`Oh, indeed! Well, then, I must trust to my own sagacity.'
`Are you going to mak th' tea?' demanded he of the shabby coat, shifting his ferocious gaze from me to the young lady.
`Is he to have any?' she asked, appealing to Heathcliff.
`Get it ready, will you?' was the answer, uttered so savagely that I started. The tone in which the words were said revealed a genuine bad nature. I no longer felt inclined to call Heathcliff a capital fellow. When the preparations were finished, he invited me with--`Now, sir, bring forward your chair.' And we all, including the rustic youth, drew round the table: an austere silence prevailing while we discussed our meal.
I thought, if I had caused the cloud, it was my duty to make an effort to dispel it. They could not every day sit so grim and taciturn; and it was impossible, however ill-tempered they might be, that the universal scowl they wore was their everyday countenance.
`It is strange,' I began, in the interval of swallowing one cup of tea and receiving another--`it is strange how custom can mould our tastes and ideas: many could not imagine the existence of happiness in a life of such complete exile from the world as you spend, Mr Heathcliff; yet I'll venture to say, that, surrounded by your family, and with your amiable lady as the presiding genius over your home and heart--'
`My amiable lady!' he interrupted, with an almost diabolical sneer on his face. `Where is she--my amiable lady?'
`Mrs Heathcliff, your wife, I mean.'
`Well, yes--Oh, you would intimate that her spirit has taken the post of ministering angel, and guards the fortunes of Wuthering Heights even when her body is gone. Is that it?'
Perceiving myself in a blunder, I attempted to correct it. I might have seen there was too great a disparity between the ages of the parties to make it likely that they were man and wife. One was about forty: a period of mental vigour at which men seldom cherish the delusion of being married for love by girls: that dream is reserved for the solace of our declining years. The other did not look seventeen.

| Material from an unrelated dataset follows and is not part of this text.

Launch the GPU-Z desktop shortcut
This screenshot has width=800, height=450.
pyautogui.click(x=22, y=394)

Then it flashed upon me--`The clown at my elbow, who is drinking his tea out of a basin and eating his bread with unwashed hands, may be her husband: Heathcliff, junior, of course. Here is the consequence of being buried alive: she has thrown herself away upon that boor from sheer ignorance that better individuals existed! A sad pity--I must beware how I cause her to regret her choice.' The last reflection may seem conceited; it was not. My neighbour struck me as bordering on repulsive; I knew, through experience, that I was tolerably attractive.

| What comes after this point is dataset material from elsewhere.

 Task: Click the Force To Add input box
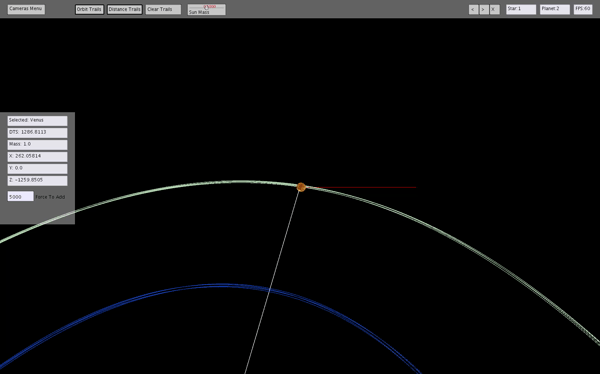21,196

`Mrs Heathcliff is my daughter-in-law,' said Heathcliff, corroborating my surmise. He turned, as he spoke, a peculiar look in her direction: a look of hatred; unless he has a most perverse set of facial muscles that will not, like those of other people, interpret the language of his soul.

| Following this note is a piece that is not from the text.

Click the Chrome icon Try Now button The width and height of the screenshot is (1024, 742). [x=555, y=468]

`Ah, certainly--I see now: you are the favoured possessor of the beneficent fairy,' I remarked, turning to my neighbour.
This was worse than before: the youth grew crimson, and clenched his fist, with every appearance of a meditated assault. But he seemed to recollect himself presently, and smothered the storm in a brutal curse, muttered on my behalf: which, however, I took care not to notice.